SOURCE RECORDS

──────────

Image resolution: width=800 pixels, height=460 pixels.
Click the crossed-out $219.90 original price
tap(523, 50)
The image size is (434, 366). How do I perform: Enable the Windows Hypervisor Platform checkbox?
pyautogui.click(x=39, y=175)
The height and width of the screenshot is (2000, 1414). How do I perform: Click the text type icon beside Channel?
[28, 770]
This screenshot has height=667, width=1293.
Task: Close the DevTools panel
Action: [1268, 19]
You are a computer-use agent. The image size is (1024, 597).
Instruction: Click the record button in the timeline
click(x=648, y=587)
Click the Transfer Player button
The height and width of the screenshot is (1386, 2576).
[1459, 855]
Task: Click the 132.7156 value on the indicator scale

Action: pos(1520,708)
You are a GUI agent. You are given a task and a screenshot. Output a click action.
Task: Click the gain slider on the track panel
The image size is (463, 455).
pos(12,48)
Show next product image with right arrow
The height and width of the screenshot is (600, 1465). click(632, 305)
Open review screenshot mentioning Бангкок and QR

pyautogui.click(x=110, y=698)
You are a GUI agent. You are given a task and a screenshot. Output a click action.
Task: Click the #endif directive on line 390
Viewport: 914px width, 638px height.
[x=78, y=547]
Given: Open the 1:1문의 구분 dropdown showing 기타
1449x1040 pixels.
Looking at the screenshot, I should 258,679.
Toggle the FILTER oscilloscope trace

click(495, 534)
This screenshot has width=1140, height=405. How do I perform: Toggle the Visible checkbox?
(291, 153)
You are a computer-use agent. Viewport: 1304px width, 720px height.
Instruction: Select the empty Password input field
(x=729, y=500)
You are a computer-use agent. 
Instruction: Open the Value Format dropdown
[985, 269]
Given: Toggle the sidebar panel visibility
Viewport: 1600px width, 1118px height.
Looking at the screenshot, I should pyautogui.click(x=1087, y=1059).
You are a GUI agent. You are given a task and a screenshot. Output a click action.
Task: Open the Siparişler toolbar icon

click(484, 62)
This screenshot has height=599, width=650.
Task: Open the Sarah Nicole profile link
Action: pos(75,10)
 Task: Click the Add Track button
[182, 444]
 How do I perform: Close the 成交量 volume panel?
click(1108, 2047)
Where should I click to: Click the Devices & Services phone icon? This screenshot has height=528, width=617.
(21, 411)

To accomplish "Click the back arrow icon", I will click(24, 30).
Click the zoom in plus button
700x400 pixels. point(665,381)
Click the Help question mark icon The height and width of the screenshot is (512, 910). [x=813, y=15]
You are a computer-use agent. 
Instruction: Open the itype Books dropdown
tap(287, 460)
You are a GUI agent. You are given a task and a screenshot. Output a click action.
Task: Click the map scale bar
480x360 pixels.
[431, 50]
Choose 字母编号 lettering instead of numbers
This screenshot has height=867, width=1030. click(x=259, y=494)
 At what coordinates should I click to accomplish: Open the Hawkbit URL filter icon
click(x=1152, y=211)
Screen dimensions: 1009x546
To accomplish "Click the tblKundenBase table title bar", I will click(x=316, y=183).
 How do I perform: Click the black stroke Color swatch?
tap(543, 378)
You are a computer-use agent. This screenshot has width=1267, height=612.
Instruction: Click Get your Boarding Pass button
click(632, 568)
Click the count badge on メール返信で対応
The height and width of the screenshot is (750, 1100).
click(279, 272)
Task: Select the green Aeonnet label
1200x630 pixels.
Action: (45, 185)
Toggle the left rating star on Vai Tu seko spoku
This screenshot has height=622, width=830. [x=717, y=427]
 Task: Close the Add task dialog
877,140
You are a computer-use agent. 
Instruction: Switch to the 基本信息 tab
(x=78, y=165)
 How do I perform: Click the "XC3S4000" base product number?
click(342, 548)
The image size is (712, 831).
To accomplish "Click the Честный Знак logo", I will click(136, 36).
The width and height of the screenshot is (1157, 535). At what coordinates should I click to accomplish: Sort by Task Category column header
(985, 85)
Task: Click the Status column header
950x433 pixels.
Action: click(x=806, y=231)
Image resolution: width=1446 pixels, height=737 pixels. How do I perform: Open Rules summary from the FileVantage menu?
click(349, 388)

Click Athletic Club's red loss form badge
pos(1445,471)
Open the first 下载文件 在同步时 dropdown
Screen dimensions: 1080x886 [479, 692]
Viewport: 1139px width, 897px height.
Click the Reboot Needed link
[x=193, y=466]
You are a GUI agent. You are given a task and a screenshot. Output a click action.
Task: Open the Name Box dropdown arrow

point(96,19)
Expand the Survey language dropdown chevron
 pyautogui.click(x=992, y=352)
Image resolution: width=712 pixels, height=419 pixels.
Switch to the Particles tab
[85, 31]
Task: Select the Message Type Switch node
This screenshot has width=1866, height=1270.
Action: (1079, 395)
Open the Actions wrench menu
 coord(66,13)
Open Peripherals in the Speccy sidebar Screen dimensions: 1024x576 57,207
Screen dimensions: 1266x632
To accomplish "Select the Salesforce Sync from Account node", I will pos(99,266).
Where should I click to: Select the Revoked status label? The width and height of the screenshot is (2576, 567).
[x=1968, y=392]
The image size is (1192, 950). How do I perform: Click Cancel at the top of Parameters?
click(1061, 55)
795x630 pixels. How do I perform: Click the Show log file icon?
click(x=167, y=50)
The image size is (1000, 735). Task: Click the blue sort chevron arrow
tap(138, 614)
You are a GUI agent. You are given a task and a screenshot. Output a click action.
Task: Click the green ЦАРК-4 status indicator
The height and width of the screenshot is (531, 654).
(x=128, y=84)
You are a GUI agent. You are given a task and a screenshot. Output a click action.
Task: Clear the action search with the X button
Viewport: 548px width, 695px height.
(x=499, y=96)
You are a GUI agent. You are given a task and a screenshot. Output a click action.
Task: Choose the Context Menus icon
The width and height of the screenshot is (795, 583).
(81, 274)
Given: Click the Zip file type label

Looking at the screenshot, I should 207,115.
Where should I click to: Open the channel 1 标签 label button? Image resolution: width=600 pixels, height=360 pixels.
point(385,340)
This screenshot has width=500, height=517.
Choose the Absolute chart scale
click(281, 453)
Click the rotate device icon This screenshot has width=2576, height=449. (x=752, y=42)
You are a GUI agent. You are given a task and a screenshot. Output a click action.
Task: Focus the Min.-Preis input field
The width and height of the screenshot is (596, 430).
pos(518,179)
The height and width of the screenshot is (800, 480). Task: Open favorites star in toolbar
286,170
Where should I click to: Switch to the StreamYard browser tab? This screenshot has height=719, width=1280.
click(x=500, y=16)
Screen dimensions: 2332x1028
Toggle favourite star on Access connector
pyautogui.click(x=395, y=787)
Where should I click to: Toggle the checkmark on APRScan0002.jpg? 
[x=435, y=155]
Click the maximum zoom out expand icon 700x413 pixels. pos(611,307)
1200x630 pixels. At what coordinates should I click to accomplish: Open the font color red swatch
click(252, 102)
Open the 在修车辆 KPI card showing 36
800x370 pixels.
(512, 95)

──────────

ACTION ITEM
Wherever the word "will" appears in a line of the data above, copy that line.

ANSWER SPACE
To accomplish "Click the back arrow icon", I will click(24, 30).
To accomplish "Click the tblKundenBase table title bar", I will click(x=316, y=183).
To accomplish "Click the Честный Знак logo", I will click(136, 36).
To accomplish "Select the Salesforce Sync from Account node", I will pos(99,266).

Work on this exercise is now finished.